播戸竜二が激白。劇的な昇格を決めた大宮アルディージャの舞台裏

  • 佐藤 俊●文 text by Sato Shun

 5分のアディショナルタイムの終わりを告げる笛が鳴った瞬間、播戸竜二はベンチを飛び出した。この日、2得点を挙げ、さらに決勝点となるPKを奪ったFWムルジャに飛びついた。満面の笑みを浮かべる中で、播戸の目には光るものがハッキリと見えた。

「大宮アルディージャには、いろいろな経験を伝え、勝者のメンタリティーを植え付け、(チームを)優勝させるために来た。それは、自分の中でも大きな挑戦やったし、プレッシャーとかも含めて、大きなモノを背負って(大宮に)来たんでね、実際にそれを達成できた瞬間は、ホンマにうれしくて、久しぶりに涙が出てきた」

 J2リーグ第41節、大宮は3-2の逆転勝利で大分トリニータを撃破。この結果、大宮の勝ち点は83となって、最終節で2位ジュビロ磐田、3位アビスパ福岡(ともに勝ち点79)が勝っても大宮を上回ることはなく、クラブ史上初のJ2優勝を果たすとともに、J2降格1年目で見事J1復帰を決めたのだ。

奇跡的な逆転勝利でJ1昇格を決めた大宮アルディージャ。奇跡的な逆転勝利でJ1昇格を決めた大宮アルディージャ。 キックオフ前、吉報がベンチに届いた。勝ち点2差で追う2位の磐田が横浜FCに引き分けたのである。
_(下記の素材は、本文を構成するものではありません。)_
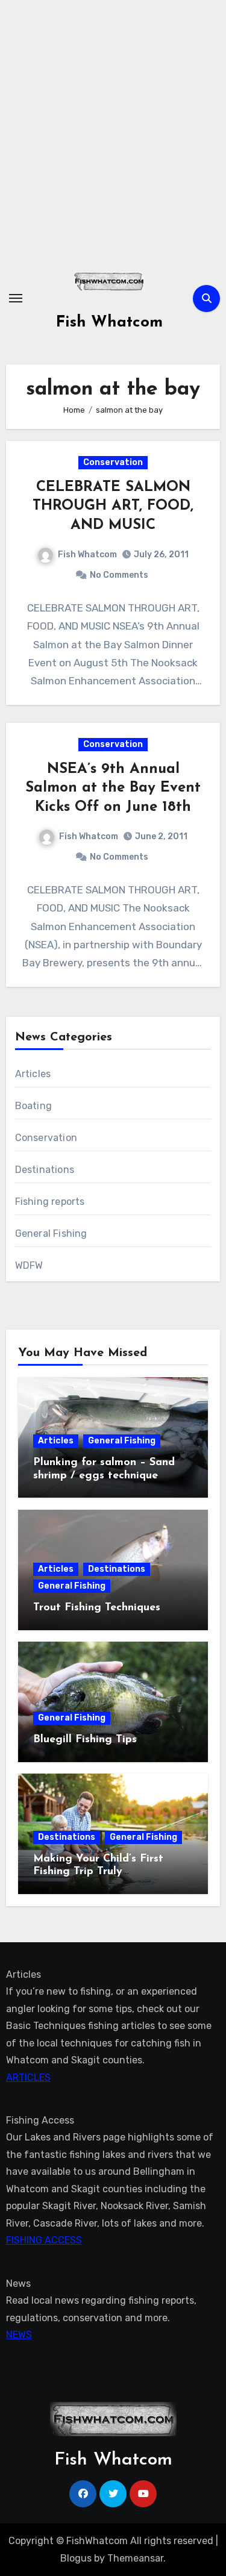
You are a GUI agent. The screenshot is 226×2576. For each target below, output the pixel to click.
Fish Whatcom (109, 322)
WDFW (29, 1265)
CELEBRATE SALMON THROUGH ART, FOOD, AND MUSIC (113, 506)
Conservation (113, 462)
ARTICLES (28, 2077)
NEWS (19, 2334)
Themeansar (135, 2558)
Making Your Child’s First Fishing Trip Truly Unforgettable (98, 1872)
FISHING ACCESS (44, 2240)
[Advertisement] (113, 131)
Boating (33, 1105)
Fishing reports (50, 1201)
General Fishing (51, 1233)
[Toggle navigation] (15, 298)
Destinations (44, 1169)
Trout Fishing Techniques (96, 1607)
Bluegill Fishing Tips (85, 1739)
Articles (33, 1074)
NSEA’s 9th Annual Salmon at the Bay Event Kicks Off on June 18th (113, 788)
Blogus (76, 2558)
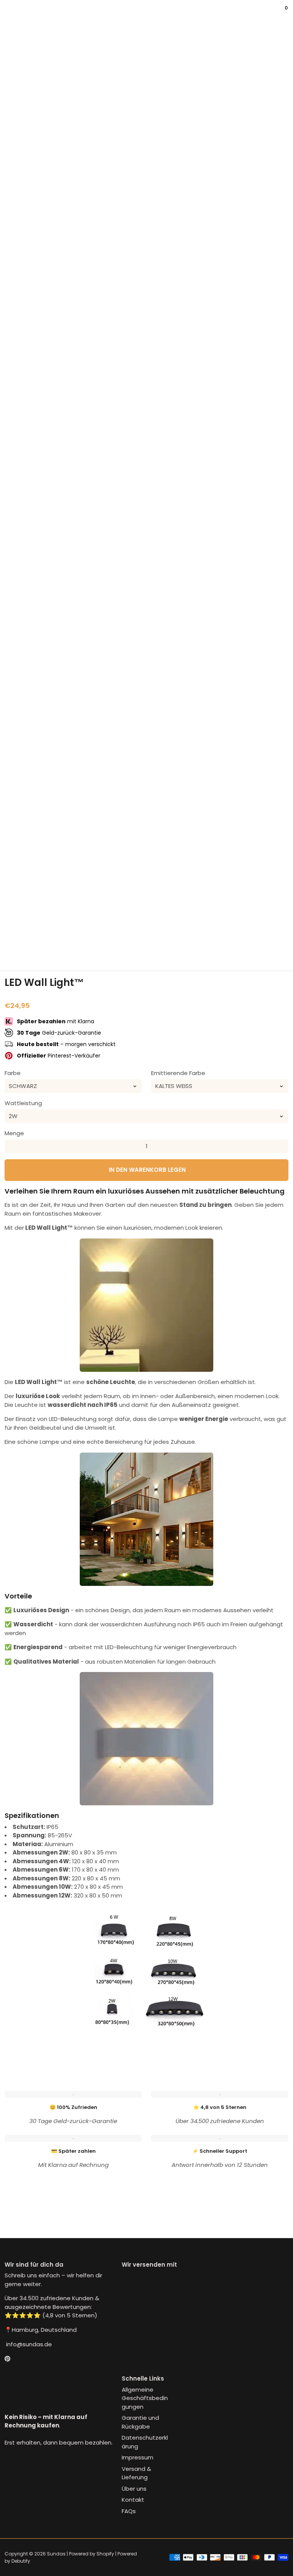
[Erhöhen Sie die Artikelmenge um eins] (281, 1146)
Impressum (137, 2457)
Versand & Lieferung (136, 2473)
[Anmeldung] (278, 13)
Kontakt (133, 2500)
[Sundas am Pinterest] (7, 2359)
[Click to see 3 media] (122, 940)
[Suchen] (14, 13)
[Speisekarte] (8, 13)
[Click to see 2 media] (74, 940)
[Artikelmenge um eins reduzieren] (11, 1146)
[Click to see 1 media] (26, 940)
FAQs (129, 2511)
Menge (14, 1133)
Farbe (13, 1073)
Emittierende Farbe (178, 1073)
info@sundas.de (28, 2344)
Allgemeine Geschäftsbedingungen (145, 2398)
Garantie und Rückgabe (140, 2422)
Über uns (134, 2489)
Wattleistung (23, 1103)
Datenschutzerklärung (145, 2442)
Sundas (56, 2553)
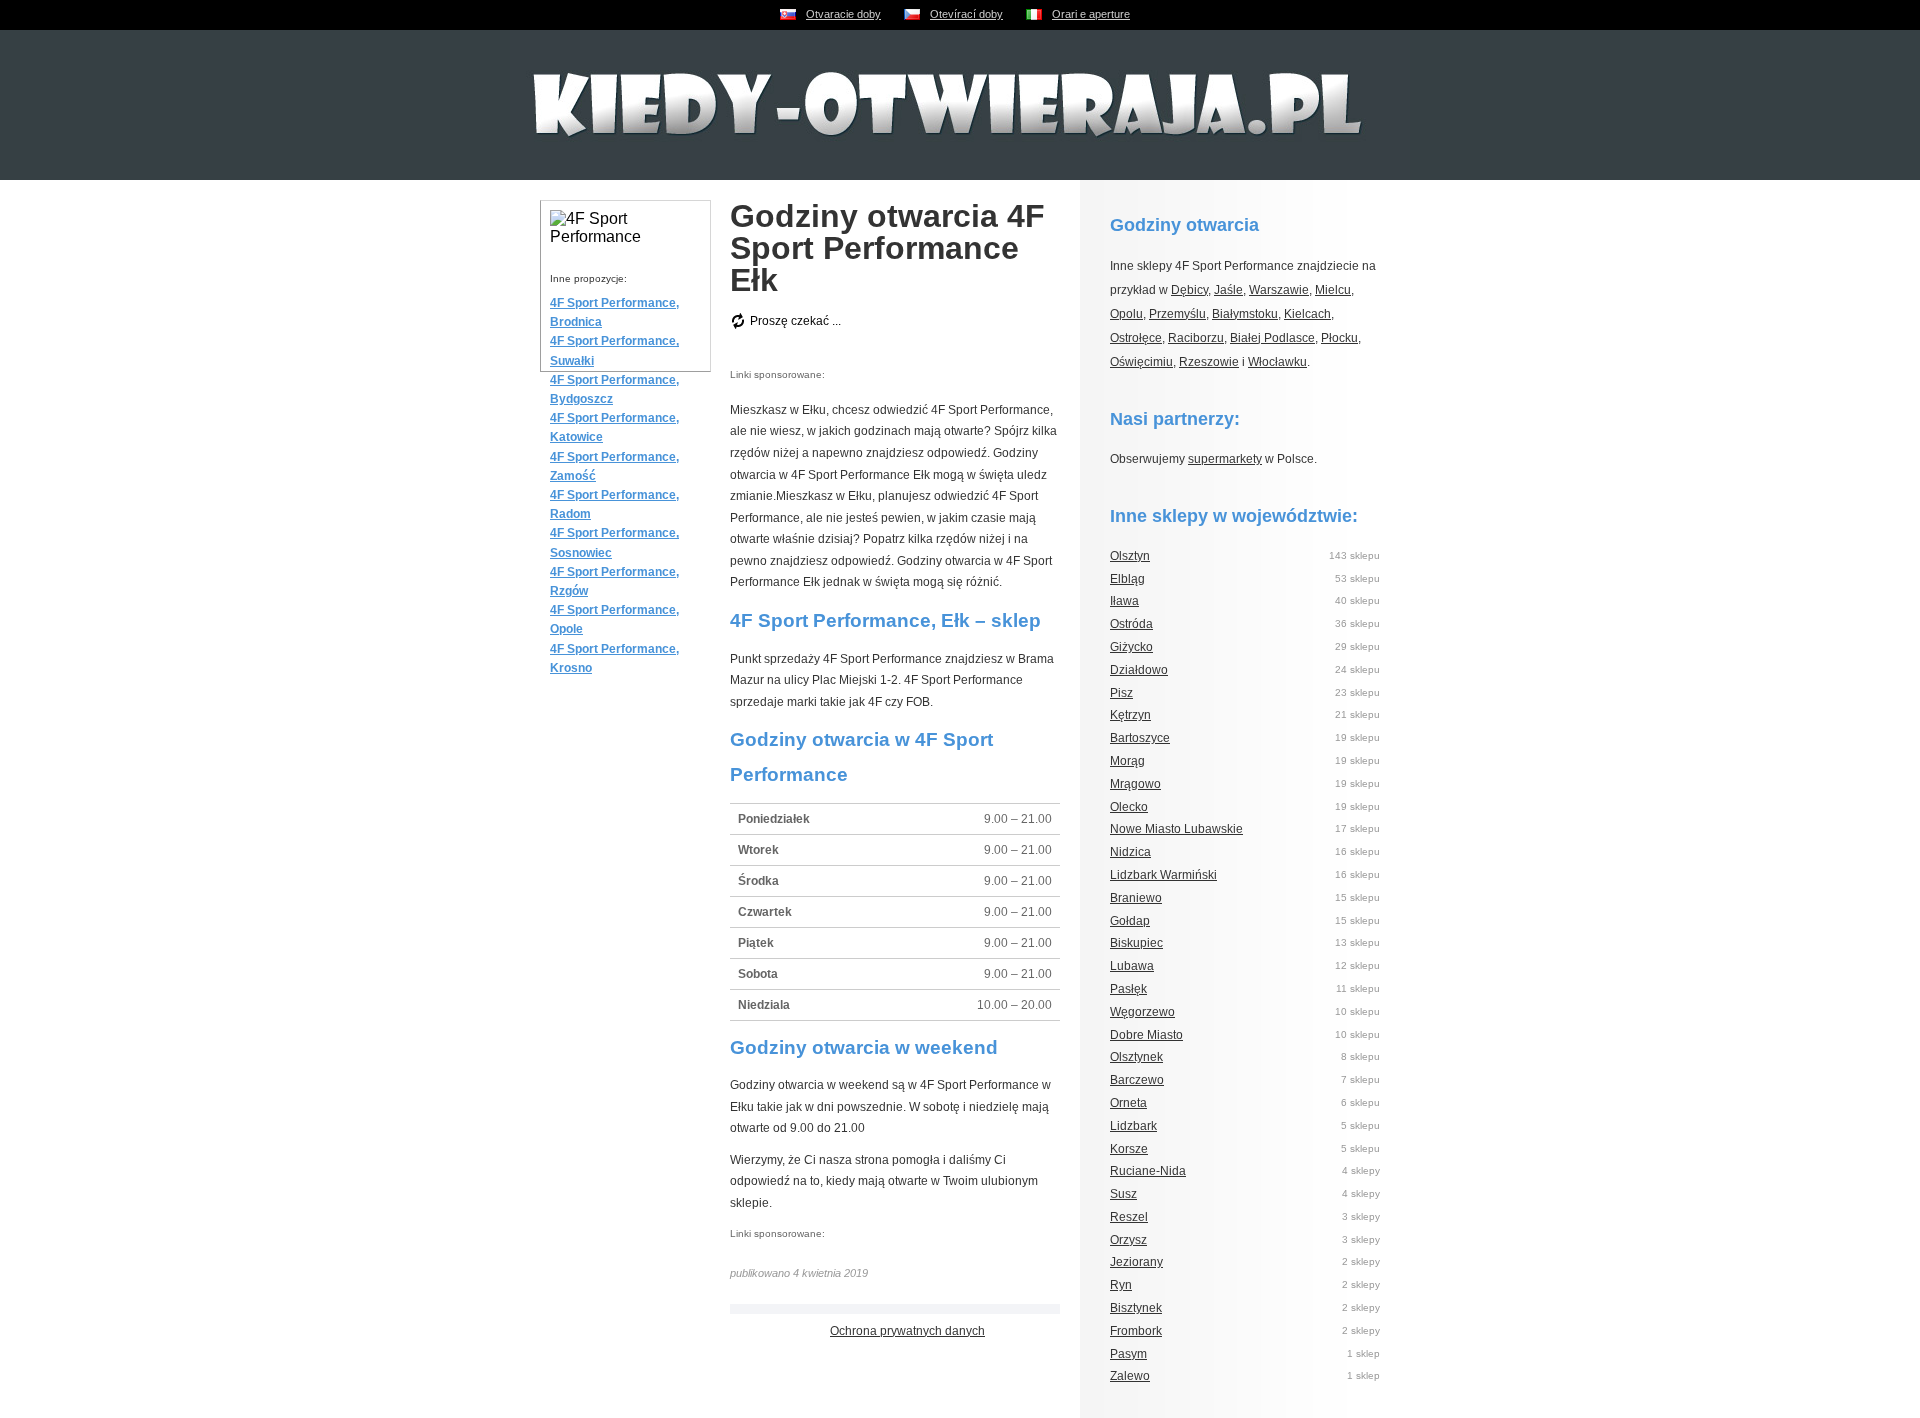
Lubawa (1132, 966)
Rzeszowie (1209, 362)
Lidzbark (1133, 1126)
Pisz (1121, 693)
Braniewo (1136, 898)
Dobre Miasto (1146, 1035)
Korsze (1129, 1149)
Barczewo (1137, 1080)
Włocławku (1277, 362)
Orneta (1128, 1103)
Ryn (1121, 1285)
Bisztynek (1136, 1308)
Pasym (1128, 1354)
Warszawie (1279, 290)
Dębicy (1189, 290)
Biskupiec (1136, 943)
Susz (1123, 1194)
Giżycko (1131, 647)
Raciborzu (1196, 338)
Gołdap (1130, 921)
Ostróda (1131, 624)
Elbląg (1127, 579)
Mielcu (1333, 290)
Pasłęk (1128, 989)
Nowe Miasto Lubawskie (1176, 829)
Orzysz (1128, 1240)
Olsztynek (1136, 1057)
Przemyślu (1177, 314)
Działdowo (1139, 670)
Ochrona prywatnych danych (907, 1331)
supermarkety (1225, 459)
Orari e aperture (1091, 14)
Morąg (1127, 761)
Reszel (1129, 1217)
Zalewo (1130, 1376)
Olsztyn (1130, 556)
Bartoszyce (1140, 738)
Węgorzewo (1142, 1012)
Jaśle (1228, 290)
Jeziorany (1136, 1262)
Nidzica (1130, 852)
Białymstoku (1245, 314)
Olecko (1129, 807)
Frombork (1136, 1331)
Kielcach (1307, 314)
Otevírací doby (966, 14)
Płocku (1339, 338)
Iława (1124, 601)
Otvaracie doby (843, 14)
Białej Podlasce (1272, 338)
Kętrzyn (1130, 715)
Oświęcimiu (1141, 362)
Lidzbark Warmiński (1163, 875)
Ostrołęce (1136, 338)
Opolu (1126, 314)
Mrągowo (1135, 784)
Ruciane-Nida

「この試合に勝ったら『優勝やん』ってベンチは盛り上がった」(播戸)

 だが、活気づく大宮の選手たちの前に、試練が待っていた。前半を0-0で終えた後半、4分、9分と立て続けにオウンゴールで失点。2点のビハインドを背負って、この日のJ1昇格は絶望的な状況に陥った。ツキもなく、スタジアム全体に重い雰囲気が漂い始めていた。